_Your objective_: Within the entries below, every line containing "Community" is to be copied.

_Data supplied_:

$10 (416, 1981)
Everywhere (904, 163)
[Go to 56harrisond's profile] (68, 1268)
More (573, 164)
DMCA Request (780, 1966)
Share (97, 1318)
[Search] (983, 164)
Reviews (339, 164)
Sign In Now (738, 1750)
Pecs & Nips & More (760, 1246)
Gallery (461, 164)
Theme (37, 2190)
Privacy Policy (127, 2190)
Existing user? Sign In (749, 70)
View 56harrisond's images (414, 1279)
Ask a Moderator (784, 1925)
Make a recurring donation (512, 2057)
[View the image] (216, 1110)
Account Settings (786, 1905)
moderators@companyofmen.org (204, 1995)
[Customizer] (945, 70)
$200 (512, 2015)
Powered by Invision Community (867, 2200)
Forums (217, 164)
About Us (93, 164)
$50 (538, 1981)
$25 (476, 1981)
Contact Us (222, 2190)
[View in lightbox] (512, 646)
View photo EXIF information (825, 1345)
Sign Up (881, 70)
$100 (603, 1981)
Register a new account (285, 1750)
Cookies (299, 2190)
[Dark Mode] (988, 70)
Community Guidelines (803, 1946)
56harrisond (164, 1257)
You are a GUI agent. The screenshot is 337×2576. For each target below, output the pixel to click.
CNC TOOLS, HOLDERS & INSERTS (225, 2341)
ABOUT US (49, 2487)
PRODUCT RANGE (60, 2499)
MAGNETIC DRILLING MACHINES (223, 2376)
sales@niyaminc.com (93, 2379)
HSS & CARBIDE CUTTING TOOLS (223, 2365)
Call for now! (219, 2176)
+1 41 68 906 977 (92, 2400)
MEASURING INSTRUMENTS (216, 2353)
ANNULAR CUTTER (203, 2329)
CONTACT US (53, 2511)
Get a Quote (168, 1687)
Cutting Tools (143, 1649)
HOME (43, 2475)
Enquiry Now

_Written response_:
Powered by Invision Community (867, 2200)
Community Guidelines (803, 1946)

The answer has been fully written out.